Your assignment: Please copy the listing below word for word, beginning at the line that contains "At what (x,y)" and stopping after the line that contains "The image size is (1630, 920).". Omit the pictures from your copy.

[Records from a collection]
------------------------------------

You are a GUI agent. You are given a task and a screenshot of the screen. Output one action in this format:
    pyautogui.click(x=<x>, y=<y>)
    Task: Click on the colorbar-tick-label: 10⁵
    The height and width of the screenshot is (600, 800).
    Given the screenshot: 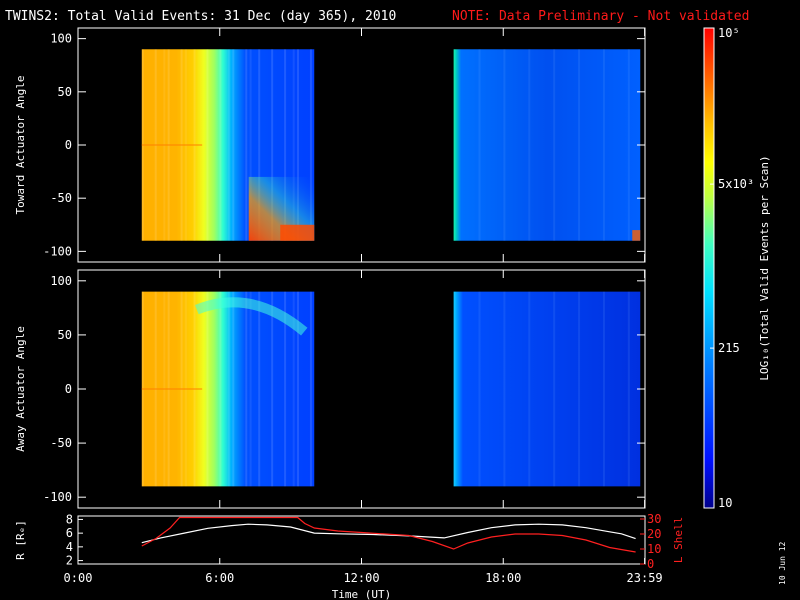 What is the action you would take?
    pyautogui.click(x=729, y=33)
    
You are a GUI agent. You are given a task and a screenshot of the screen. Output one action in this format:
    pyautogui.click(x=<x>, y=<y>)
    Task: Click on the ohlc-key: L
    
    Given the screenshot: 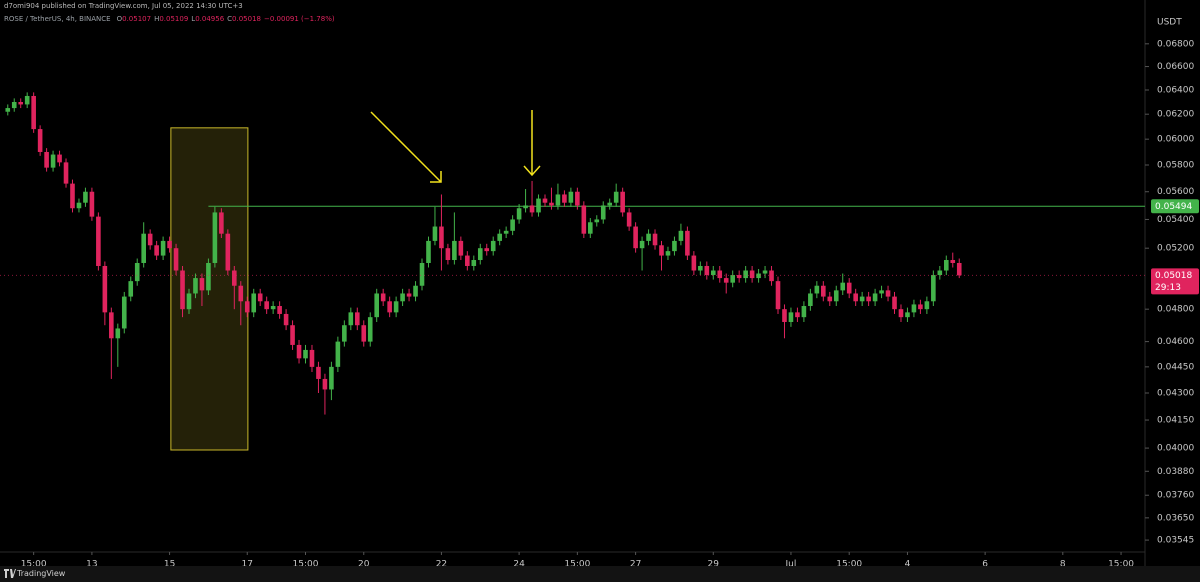 What is the action you would take?
    pyautogui.click(x=194, y=19)
    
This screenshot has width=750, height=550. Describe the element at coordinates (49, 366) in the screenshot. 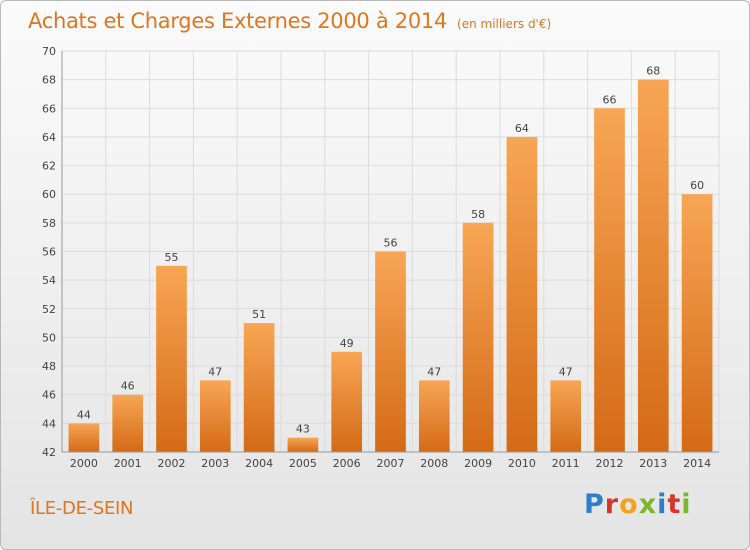

I see `y-tick-label: 48` at that location.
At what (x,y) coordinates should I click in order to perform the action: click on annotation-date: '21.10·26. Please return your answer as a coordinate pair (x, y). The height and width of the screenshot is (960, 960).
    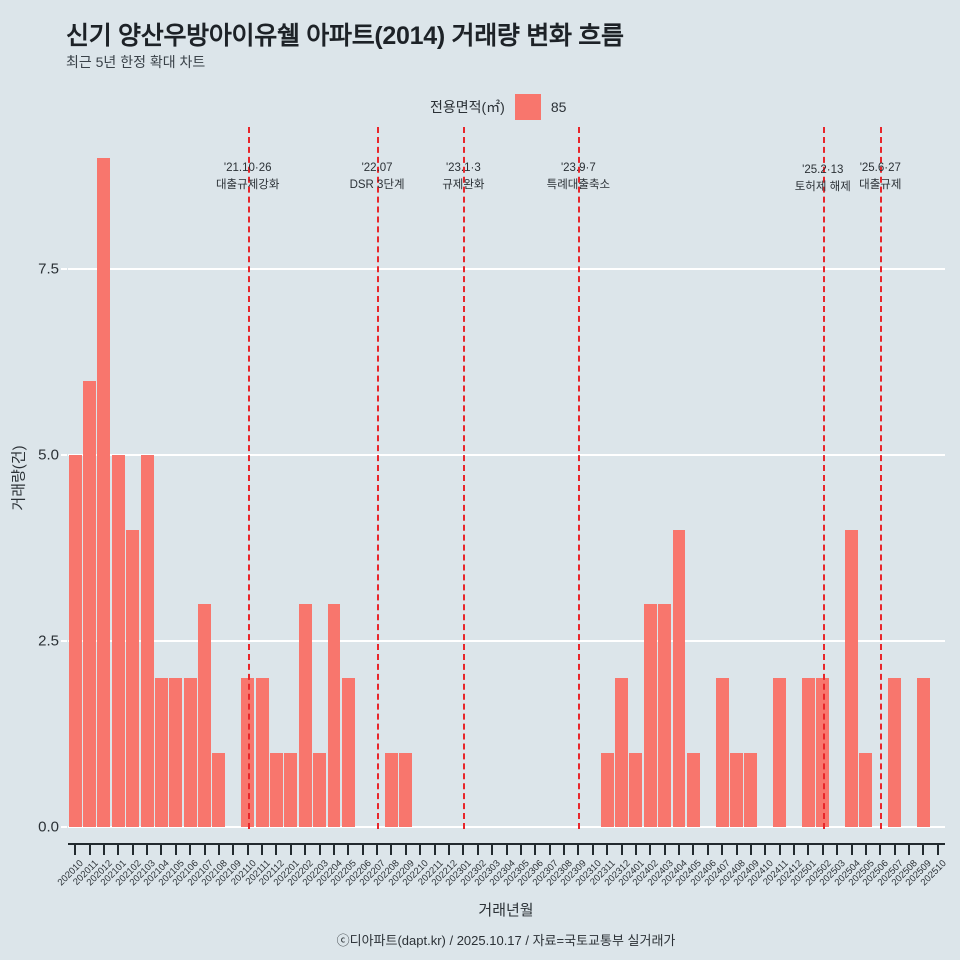
    Looking at the image, I should click on (248, 168).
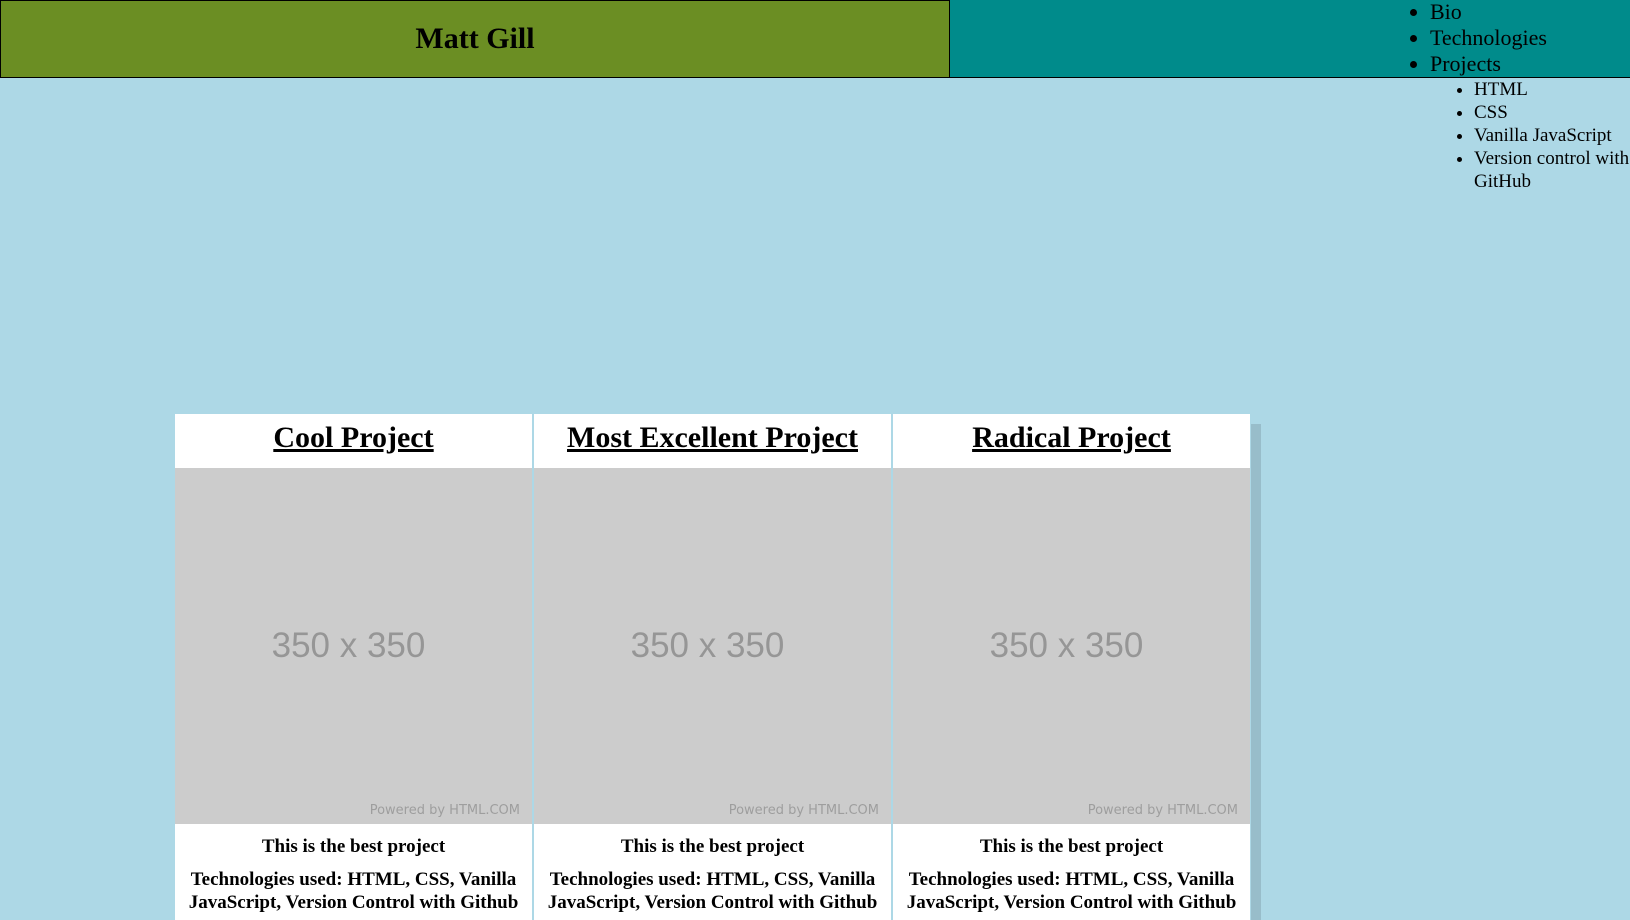 The image size is (1630, 920). I want to click on subnav-item-css: CSS, so click(1552, 112).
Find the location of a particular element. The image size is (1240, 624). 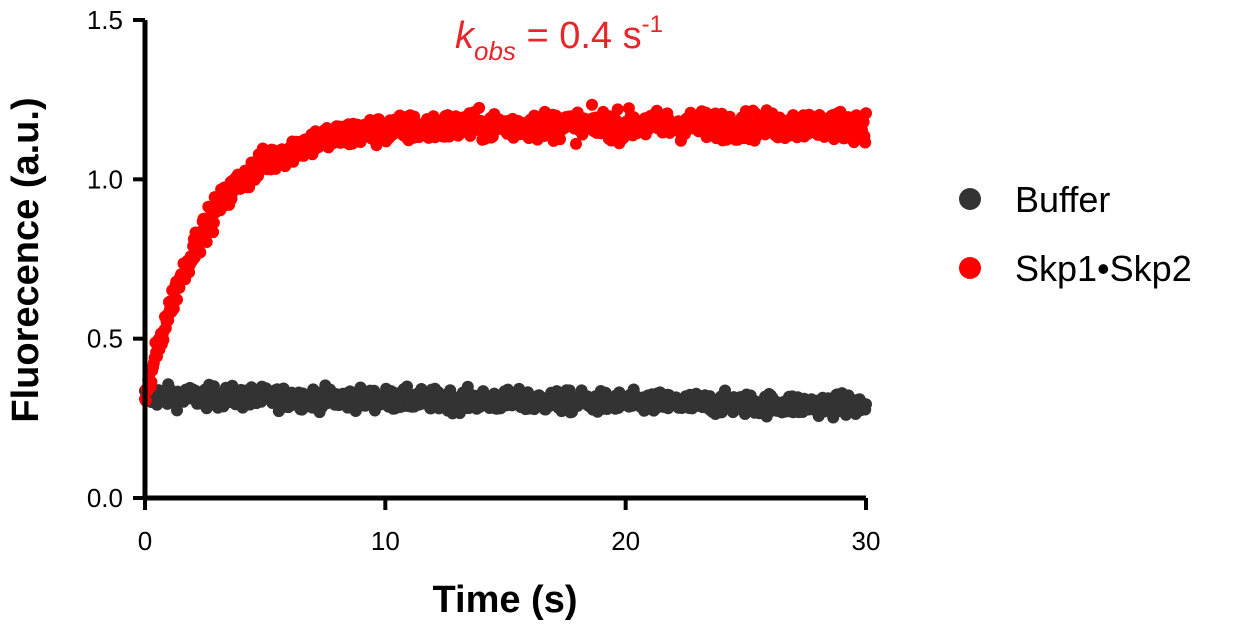

x-tick-label: 10 is located at coordinates (386, 541).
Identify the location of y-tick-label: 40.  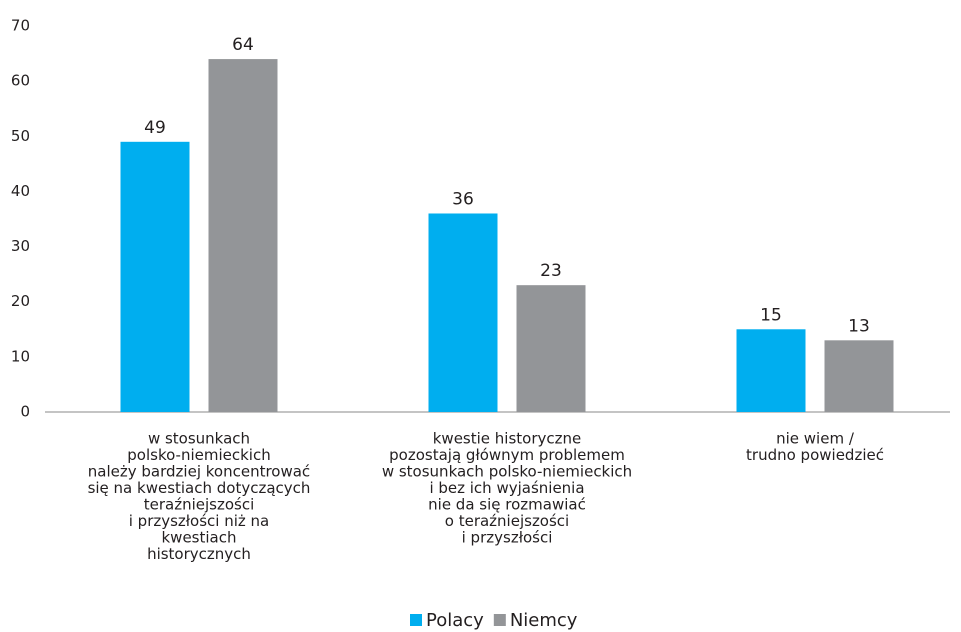
(20, 191).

------------------------------------

Expected output:
At what (x,y) coordinates should I click in order to perform the action: click on annotation-date: '21.10·26. Please return your answer as a coordinate pair (x, y). The height and width of the screenshot is (960, 960).
    Looking at the image, I should click on (248, 168).
 The image size is (1630, 920). I want to click on subnav-item-css: CSS, so click(1552, 112).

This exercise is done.